→ Extract:
........
Republicans are intensifying their criticism of the FBI after the search of Donald Trump’s Mar-a-Lago residence.

Former Vice President Mike Pence says the party can criticize the attorney general without going after rank and file FBI agents.

“Our party stands with the men and women who serve on the thin blue line at the federal, state and local level," Pence said.

But former FBI deputy director Andrew McCabe says that’s not the message being heard in the GOP’s recent rhetoric.

“They fan those flames because it's politically advantageous," McCabe says. "But by doing that, they are creating a real and present danger to law enforcement, judges, people associated with government.”

Today, On Point: We talk to Andrew McCabe and a longtime veteran special agent about the search and rising threats of violence.


Andrew McCabe, former deputy director of the Federal Bureau of Investigation (FBI) from February 2016 to March 2018.

Dennis Lormel, he spent 27 years at the Federal Bureau of Investigations. President of the Society of Former Special Agents.

Interview Highlights with Andrew McCabe

KIMBERLY ATKINS STOHR: Have you been surprised at the kinds of rhetoric and the threats that have been directed to the FBI since they executed the search at Mar-a-Lago?

ANDREW McCABE: I guess I would have to sadly say I'm not surprised. Simply because of the heated rhetoric that seems to surround all of the issues of our politics lately, particularly those dealing with the former president. And then on top of that, the irresponsible and inflammatory way that the former president and many of his political supporters have discussed the search, in the aftermath of the search at Mar-a-Lago. I think when you put all those things together, the fact that we have an elevated threat picture, targeting the FBI and its people, is a pretty foreseeable result.
........
→ Instructions:
**a.** Please list every person named in the excerpt about the Mar-a-Lago search above.
**b.** According to the excerpt about the Mar-a-Lago search, how many years did Dennis Lormel spend at the FBI?
**c.** Carry the excerpt about the Mar-a-Lago search forward from its last line.

→ Provided information:
........
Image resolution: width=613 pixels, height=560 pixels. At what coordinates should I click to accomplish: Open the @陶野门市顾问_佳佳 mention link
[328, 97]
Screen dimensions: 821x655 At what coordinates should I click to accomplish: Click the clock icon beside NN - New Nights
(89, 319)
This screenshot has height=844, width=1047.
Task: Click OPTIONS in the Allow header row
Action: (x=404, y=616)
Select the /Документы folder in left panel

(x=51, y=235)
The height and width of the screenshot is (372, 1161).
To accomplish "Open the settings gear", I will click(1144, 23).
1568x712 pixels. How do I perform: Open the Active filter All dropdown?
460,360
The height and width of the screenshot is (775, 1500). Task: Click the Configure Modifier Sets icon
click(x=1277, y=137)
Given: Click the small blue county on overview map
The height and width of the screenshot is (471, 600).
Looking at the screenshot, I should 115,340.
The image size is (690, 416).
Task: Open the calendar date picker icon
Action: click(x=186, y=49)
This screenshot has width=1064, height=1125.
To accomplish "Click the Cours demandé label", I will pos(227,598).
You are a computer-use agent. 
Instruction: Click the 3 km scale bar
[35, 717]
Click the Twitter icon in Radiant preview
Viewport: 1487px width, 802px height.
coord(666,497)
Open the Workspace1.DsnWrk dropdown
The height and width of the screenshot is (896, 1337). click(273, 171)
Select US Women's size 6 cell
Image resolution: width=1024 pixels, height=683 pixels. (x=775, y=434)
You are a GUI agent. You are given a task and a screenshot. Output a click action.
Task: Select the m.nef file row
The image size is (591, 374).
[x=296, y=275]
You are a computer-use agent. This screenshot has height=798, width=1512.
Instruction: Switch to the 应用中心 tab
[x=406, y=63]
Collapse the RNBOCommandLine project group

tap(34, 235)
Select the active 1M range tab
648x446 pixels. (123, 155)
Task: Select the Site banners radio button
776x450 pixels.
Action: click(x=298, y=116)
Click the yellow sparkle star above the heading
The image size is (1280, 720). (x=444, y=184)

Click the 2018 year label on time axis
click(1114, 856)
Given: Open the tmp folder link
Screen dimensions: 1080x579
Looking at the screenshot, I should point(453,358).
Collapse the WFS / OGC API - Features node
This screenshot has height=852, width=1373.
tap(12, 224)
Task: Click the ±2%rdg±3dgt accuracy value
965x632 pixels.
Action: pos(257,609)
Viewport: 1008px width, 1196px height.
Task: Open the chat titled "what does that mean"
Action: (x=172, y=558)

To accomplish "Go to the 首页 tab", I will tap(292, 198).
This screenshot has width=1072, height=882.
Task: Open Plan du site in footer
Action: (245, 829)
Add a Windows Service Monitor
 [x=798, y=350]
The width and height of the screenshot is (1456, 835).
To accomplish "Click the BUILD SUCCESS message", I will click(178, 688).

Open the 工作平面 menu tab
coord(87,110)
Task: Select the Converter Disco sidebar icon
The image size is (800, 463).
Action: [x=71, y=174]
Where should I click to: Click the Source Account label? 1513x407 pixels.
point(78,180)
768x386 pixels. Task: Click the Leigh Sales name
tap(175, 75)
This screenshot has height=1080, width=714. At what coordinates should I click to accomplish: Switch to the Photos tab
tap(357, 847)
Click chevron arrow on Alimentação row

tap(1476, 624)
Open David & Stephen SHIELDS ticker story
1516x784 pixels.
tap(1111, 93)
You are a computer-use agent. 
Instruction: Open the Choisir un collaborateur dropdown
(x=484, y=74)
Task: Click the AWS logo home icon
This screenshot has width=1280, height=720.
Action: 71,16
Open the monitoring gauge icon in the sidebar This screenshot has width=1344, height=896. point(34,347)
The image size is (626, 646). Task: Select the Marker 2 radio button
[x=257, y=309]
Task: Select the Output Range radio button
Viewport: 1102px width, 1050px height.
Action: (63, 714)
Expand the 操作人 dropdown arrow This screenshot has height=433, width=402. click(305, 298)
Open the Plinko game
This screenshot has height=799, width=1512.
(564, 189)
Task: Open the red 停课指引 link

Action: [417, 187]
........
→ Results by task:
**a.** Donald Trump, Mike Pence, Andrew McCabe, Dennis Lormel, Kimberly Atkins Stohr

**b.** 27 years.

**c.**
ATKINS STOHR: You have firsthand experience, about what it's like when there is a relentless pressure and scrutiny on FBI officials in the face of a very public investigation, particularly one where the subject is very high profile. Can you talk about that, what it is like when the FBI is conducting an investigation, while simultaneously facing that kind of scrutiny and rhetoric?


McCABE: Sure. It's thinking back to my experiences in the FBI as deputy director during 2016, when we were trying to complete the investigation into Hillary Clinton's use of a private email server. And at the same time trying to figure out a really unprecedented level of Russian malign cyber activity. And then ultimately the question of whether or not the Russians were assisting or coordinating with members of the Trump campaign in any way. It's just an incredibly, incredibly stressful situation. Really issues of first impression for any FBI director, deputy director or FBI agents and investigators, really, to have to confront.

And it is not a situation that any of us ever wish to be in. The FBI ... prides itself on being a independent institution. FBI people, of course, have their own opinions about things, and hopefully are engaged as productive citizens and in politics, on a very personal way. But that stuff does not come into the office, if you are an FBI agent, or a professional support staff or a leader. It just so happened that the matters that we felt we had an obligation to investigate were inextricably intertwined with political figures and the political election.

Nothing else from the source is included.